# First day at home!



## catherine (Aug 22, 2014)

We've finally brought home our little puppy. I still have no idea what to name her so any suggestions would be nice 



I will attach some more pics


----------



## Neecy (Jul 20, 2014)

So cute!! If I had a female I would name her Polly or Izzy. That's the only names I can think of right now. 

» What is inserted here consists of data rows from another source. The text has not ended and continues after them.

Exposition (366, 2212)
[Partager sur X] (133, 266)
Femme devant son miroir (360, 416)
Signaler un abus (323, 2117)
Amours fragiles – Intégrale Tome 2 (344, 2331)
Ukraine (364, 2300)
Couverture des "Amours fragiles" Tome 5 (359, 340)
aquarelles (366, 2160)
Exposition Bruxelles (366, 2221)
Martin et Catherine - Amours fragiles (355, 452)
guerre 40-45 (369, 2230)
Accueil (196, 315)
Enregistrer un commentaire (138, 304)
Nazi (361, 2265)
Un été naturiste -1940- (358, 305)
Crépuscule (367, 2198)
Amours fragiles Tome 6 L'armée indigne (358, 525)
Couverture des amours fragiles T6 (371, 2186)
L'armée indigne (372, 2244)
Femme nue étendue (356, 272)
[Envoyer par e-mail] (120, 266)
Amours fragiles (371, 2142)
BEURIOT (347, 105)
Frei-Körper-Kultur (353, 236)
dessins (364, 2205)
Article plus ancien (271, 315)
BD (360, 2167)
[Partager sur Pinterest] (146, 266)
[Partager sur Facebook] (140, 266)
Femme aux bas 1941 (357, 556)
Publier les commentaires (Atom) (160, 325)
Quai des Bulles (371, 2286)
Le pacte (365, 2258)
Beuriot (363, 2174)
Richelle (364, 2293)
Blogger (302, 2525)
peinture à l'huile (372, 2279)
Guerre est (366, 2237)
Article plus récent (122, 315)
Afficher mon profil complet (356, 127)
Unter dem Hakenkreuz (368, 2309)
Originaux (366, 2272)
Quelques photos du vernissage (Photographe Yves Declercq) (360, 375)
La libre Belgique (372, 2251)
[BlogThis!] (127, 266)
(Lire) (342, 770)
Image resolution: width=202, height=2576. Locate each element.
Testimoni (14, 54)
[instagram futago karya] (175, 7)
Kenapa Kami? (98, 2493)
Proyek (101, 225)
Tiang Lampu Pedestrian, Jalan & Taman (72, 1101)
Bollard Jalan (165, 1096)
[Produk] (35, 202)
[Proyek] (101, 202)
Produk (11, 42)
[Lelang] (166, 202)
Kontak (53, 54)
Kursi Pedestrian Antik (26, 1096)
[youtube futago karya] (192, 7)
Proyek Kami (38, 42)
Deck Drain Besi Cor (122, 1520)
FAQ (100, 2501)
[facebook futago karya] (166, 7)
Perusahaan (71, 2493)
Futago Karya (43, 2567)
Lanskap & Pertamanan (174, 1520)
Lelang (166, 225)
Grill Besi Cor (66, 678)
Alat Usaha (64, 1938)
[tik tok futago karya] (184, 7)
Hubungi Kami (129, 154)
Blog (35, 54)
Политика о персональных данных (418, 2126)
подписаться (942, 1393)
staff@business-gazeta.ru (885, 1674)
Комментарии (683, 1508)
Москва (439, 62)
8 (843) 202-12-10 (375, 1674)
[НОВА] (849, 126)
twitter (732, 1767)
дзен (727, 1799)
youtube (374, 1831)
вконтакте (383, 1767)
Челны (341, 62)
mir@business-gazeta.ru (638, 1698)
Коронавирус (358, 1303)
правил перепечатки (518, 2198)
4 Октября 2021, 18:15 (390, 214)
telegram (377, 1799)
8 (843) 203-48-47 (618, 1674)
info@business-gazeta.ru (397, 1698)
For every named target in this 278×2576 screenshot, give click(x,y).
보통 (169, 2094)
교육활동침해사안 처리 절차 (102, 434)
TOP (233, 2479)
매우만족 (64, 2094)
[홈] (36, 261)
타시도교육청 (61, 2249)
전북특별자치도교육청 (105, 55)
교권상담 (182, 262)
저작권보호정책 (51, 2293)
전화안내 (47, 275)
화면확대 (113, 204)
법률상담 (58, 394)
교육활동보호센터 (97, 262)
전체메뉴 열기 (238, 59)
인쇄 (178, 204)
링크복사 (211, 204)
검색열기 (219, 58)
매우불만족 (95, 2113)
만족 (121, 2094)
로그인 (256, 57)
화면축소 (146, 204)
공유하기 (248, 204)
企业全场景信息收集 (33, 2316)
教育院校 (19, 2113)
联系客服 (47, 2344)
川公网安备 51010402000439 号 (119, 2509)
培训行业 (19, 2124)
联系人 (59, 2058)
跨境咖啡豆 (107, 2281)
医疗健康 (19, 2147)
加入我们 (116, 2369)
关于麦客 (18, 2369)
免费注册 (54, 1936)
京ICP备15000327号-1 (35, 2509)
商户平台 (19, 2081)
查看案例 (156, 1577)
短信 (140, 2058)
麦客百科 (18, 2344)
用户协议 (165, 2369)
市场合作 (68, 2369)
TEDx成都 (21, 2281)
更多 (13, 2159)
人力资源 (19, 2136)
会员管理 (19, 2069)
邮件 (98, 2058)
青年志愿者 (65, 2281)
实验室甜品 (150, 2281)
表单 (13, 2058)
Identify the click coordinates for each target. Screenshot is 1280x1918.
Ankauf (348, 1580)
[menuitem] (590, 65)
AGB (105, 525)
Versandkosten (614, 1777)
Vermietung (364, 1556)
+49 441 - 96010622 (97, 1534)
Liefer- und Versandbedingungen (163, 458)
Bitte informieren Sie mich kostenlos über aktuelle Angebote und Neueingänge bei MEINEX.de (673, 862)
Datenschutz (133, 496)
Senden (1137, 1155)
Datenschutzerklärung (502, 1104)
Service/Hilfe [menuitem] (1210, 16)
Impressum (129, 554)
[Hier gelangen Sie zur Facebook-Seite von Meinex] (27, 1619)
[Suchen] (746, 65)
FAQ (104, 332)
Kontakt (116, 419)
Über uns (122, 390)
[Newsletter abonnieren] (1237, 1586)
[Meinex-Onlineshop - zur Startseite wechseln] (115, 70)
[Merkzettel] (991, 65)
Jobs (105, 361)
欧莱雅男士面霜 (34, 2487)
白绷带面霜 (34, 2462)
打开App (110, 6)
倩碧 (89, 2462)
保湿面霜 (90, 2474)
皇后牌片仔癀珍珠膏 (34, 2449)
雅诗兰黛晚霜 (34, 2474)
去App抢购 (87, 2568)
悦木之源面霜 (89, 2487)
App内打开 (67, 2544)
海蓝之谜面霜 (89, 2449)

Sent from my SAMSUNG-SGH-I927 using Tapatalk 2


----------



## lisaj (Mar 29, 2013)

Sooooooo gorgeous  I think she looks like a Maisie x


----------



## Lindor (Feb 3, 2014)

She's lovely! How 'bout Bonnie.


----------



## Tinman (Apr 23, 2013)

Gorgeous, I do like bonnie 
She also,reminds me of mazz's & walnuts poppy x


----------



## elsacockapoo (Sep 11, 2014)

I like Betsy or Dolly x


----------



## fairlie (Sep 7, 2013)

I like Bonnie, she is soooo sweet!


----------



## 2ndhandgal (Aug 29, 2011)

I love her white tips


----------



## RuthMill (Jun 30, 2012)

She looks like a Poppet, or a Sally, or a Mildred!


----------



## Cat 53 (Aug 26, 2012)

Socks.....well it's different. She looks adorable. Love her contrasting little white bits.


----------



## catherine (Aug 22, 2014)

Her on the car ride home awhh. She thinks it's playtime all the time haha. She's in the kitchen now sleeping but she'll soon wake up and cry  i feel bad for leaving her alone


----------



## catherine (Aug 22, 2014)




----------



## Marzi (Sep 17, 2012)

Smorgeous gorgeous 
Lizzie says Minx
I like Bea, Tink or Bonnie.
Keep the pictures coming.


----------



## catherine (Aug 22, 2014)

She's fascinated by the washing machine


----------



## Tinman (Apr 23, 2013)

Any decisions on names yet??
I see Bonnie has cropped up several times?? X


----------



## catherine (Aug 22, 2014)

Tinman said:


> Any decisions on names yet??
> I see Bonnie has cropped up several times?? X


Nope not yet. I quite like the name Bonnie but it doesn't really seem right. My friend has been calling her Belle which is quite cute. Baby Belle


----------



## RuthMill (Jun 30, 2012)

How about Sally? She looks like she needs a human lady name old style 

Sally
Betty
Nora
Hilda
Olive
Sadie
Florrie
Annie
Bessie
Ethel
Mabel
Martha
Judy

I go could on all night!


----------



## Mazzapoo (Jul 28, 2013)

I was going to say Socks! Here's Poppy as a speck giving the evil eye, your little 'un looks a lot less malevolent


----------



## dsnth (Jan 21, 2014)

Oh she is lovely, I quite like Bess.

Enjoy while they are so little, they grow so so fast


----------



## Lottierachel (Mar 3, 2013)

I like belle  I also like:

Lily
Ginny 
Poppy
Lottie
Nellie 
Pippa
Pippin
Ruby
Hazel 
Polly 
Dolly
Maggie

Oooh name choosing is exciting


----------



## Lottierachel (Mar 3, 2013)

RuthMill said:


> How about Sally? She looks like she needs a human lady name old style
> 
> Sally
> Betty
> ...


Love Mabel and Martha!


----------



## catherine (Aug 22, 2014)

Love all the names! I think we're sticking with Belle though. I've nicknamed her stinkers


----------



## spoodle45 (Sep 18, 2014)

how big is it supposed to grow?


----------



## catherine (Aug 22, 2014)

spoodle45 said:


> how big is it supposed to grow?


Her parents were both quite big for their breeds so she might be a bit bigger than an average cockapoo but I'm not sure. I suppose just a bit smaller than a cocker spaniel.


----------